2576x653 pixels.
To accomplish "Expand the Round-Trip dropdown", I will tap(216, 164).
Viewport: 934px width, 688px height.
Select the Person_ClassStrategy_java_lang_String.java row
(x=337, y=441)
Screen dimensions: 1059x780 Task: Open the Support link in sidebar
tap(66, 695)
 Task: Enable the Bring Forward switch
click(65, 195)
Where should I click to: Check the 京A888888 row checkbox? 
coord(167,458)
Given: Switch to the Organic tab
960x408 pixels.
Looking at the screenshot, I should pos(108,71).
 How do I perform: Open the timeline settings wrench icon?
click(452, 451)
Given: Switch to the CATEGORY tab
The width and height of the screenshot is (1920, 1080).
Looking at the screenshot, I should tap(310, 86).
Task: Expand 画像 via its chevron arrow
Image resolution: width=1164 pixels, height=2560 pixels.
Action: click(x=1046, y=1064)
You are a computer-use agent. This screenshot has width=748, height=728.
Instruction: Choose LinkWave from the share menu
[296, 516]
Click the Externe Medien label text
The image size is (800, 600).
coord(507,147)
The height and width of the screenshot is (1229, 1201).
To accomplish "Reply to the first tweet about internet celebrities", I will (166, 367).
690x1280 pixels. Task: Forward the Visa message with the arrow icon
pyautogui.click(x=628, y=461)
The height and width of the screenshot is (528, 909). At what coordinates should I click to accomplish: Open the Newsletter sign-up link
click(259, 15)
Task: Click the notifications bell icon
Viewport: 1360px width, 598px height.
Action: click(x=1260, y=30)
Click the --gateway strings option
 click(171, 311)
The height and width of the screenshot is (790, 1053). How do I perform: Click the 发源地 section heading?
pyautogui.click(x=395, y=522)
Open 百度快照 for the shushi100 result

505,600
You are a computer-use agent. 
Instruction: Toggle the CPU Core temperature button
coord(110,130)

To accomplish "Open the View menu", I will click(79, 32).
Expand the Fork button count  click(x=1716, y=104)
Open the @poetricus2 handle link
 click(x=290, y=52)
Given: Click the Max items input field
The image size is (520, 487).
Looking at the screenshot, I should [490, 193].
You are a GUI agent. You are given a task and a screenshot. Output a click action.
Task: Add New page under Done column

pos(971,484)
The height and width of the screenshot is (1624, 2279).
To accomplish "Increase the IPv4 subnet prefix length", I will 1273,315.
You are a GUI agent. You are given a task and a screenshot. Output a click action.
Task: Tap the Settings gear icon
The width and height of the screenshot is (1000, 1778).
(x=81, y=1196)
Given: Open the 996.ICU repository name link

□ □ □ □

### Exercise
Once you find the line with "Task: Click the notifications bell icon" above, print it and every line after it up to and including the line with "Given: Click the Max items input field", exactly as written and nothing else.

### Exercise answer
Task: Click the notifications bell icon
Viewport: 1360px width, 598px height.
Action: click(x=1260, y=30)
Click the --gateway strings option
 click(171, 311)
The height and width of the screenshot is (790, 1053). How do I perform: Click the 发源地 section heading?
pyautogui.click(x=395, y=522)
Open 百度快照 for the shushi100 result

505,600
You are a computer-use agent. 
Instruction: Toggle the CPU Core temperature button
coord(110,130)

To accomplish "Open the View menu", I will click(79, 32).
Expand the Fork button count  click(x=1716, y=104)
Open the @poetricus2 handle link
 click(x=290, y=52)
Given: Click the Max items input field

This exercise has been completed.